Ужинали молча, а когда закипел чайник, Людмила, желая успокоить явно напуганную дочь, сказала:
— Не бойся. Мы с тобой ничего не знаем и никого не обижали, нам нечего бояться, так?
— Как будто так. Но тогда получается: моя хата с краю, ничего не знаю.
— Вроде того… — ответила мама, прищурив голубые глаза.
Рабочая неделя пролетела быстро. Слова мамы попали в точку — Алёнка все дни барахталась по бескрайним просторам своих раздумий и сгрызла все ногти. Она иногда размышляла об отсутствующем родителе и о возможных путях его поиска в этой бескрайней стране. Мила не любила говорить об отце Алёны, с самого её детства уходя от вопросов, почему теперь они и стали ссориться. Но в последние три года на девочку всё больше и больше накатывалась волна неудержимого желания раскатать клубок тайн о своём отце, словно от этого зависела их дальнейшая судьба. Об окутанной вуалью неизвестности смерти дедушки и бабушки Алёна старалась больше не вспоминать.
В пятницу вечером маму из города привёз дядя Дима. Алёнка к её приезду начистила кастрюлю картошки и, когда хлопнула калитка, зажгла конфорку.
— Привет! — сказала растрёпанная после поездки на мотоцикле мама.
— Приветики! — ответила девочка.
— Мила! Куда ставить сумки? — следом забасил дядя Дима.
— Оставляй всё здесь, я сейчас сама разберусь.

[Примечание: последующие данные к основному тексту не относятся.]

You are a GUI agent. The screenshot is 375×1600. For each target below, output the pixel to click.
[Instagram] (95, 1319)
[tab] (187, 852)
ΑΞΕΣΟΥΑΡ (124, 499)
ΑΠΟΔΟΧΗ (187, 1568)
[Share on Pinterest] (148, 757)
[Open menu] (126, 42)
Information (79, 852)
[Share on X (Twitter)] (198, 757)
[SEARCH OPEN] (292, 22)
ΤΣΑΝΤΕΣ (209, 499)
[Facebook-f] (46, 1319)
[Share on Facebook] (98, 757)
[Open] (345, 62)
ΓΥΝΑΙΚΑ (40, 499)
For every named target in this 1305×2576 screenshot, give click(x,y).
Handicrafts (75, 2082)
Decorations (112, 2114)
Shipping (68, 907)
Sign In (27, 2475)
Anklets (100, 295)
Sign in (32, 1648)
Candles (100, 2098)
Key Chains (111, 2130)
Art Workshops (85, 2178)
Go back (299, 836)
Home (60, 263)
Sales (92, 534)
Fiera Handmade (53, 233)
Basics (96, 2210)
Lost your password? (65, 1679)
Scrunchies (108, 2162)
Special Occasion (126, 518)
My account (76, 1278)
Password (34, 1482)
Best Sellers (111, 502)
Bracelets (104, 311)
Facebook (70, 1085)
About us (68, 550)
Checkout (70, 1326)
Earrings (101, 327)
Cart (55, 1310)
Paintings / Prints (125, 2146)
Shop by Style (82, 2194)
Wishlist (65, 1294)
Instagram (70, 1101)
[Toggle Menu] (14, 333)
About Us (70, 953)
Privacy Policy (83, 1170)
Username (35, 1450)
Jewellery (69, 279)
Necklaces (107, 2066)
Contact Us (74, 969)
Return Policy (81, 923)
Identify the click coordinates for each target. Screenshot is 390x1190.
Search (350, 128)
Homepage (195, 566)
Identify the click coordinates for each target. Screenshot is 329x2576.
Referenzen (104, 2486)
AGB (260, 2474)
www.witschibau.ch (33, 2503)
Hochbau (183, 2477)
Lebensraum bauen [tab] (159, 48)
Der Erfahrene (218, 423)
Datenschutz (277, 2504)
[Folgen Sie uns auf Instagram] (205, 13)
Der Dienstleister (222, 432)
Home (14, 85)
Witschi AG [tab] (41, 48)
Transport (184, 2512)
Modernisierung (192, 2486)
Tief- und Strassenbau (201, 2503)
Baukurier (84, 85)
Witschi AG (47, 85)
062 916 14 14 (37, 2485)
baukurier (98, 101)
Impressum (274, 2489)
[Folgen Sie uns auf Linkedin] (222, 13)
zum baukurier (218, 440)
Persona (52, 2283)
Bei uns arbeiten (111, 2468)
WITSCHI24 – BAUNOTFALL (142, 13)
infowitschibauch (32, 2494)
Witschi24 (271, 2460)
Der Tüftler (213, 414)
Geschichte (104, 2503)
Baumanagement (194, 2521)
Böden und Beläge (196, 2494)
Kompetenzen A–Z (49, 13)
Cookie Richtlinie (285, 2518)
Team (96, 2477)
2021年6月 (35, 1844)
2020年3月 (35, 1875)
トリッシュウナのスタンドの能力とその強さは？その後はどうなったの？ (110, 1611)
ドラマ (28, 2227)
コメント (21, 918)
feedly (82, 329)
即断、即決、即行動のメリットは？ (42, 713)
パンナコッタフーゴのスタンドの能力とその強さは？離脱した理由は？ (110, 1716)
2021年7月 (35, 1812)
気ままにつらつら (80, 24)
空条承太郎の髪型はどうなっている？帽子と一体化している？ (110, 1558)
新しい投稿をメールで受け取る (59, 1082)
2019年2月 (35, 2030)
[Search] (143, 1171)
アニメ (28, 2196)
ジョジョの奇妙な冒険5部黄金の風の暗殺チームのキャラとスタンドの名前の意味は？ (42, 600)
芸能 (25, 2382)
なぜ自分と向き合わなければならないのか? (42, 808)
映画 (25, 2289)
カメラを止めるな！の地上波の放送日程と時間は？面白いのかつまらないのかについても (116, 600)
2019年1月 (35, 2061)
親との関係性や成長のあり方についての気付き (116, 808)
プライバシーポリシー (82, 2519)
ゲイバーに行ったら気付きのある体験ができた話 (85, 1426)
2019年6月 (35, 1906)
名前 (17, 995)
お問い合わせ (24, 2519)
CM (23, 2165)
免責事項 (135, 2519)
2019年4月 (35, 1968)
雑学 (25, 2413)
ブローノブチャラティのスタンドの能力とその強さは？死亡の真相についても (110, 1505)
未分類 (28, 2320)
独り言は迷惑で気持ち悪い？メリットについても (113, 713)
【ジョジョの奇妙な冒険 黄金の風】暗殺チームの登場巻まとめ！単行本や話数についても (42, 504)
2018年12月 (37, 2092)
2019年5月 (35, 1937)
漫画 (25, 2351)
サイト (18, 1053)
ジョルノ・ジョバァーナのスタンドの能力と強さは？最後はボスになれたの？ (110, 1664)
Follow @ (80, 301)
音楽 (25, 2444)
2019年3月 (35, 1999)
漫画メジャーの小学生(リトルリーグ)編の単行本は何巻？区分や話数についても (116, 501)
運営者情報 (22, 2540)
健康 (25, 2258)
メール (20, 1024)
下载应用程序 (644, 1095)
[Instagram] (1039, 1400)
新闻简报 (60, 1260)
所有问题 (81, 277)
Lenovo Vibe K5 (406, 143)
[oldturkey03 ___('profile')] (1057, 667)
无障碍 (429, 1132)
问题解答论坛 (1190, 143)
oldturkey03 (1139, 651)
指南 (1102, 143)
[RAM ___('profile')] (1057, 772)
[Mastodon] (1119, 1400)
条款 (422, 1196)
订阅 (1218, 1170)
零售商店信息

Дмитрий распихивает авоськи по стульям и с облегчением плюхается на диван. Нехотя вспоминая о присутствии ребёнка, пыхтит:
— Алена, здравствуй!
— Приветики!
— Как прошла неделя?
Девочка понимала, что вопрос задан скорее из вежливости, чем из любопытства, но вместо того чтобы сразу отшить маминого ухажёра, отчиталась:
— Загорала, купалась в бочке. Потом читала, убиралась в доме, полола грядки, раздёргивала морковь и свёклу.
Нежданно гость поддержал разговор:
— Во, я тоже всё детство зависал в огороде. Смотри: в марте, ещё, блин, снег не сошёл, а мы начинали возить на огород навоз, в конце апреля копали землю под картошку, на майские праздники под лопату сажали. После шла морковка, свёкла, капуста и огурцы. Мы с батей собирали парник, накрывали плёнкой, под помидоры и перцы. В июне косили траву для коровы и овец, сено сушили, потом скирдовали. В июне-июле шли за ягодой, потом копали молодую картошку, обрывали яблоки и так до самых белых мух.
— Тяжёлое было детство у вас, дядя Дима.
— Нет, трудовое. Зато я вырос крепкий и здоровый. А почему? Да потому что поднялся на всём своём, а не на покупном, куда напихали одной отравы. Вот и тебя надо кормить не сникерсами, а картошкой с салом!
— Я сало не люблю, как и сникерсы.
— Подрастёшь, полюбишь.
— Ну, а чипсы-то иногда можно?
— Чуть-чуть, я и сам люблю похрумкать перед телеком.
Дядя Дима рассмеялся и покосился на Людмилу. Лучи заходящего солнца подсвечивали её волосы соломенного цвета, и они привиделись ему вдруг настоящим дорогущим золотом, которое он лицезрел пару раз, но не в поселковом магазине, а в райцентре, в ювелирном с огромными окнами. Хозяйка невозмутимо кухарничала, не обращая внимание на разговоры Димы и дочери.
— Но сало я всё равно не полюблю. Лучше вообще не вырасту.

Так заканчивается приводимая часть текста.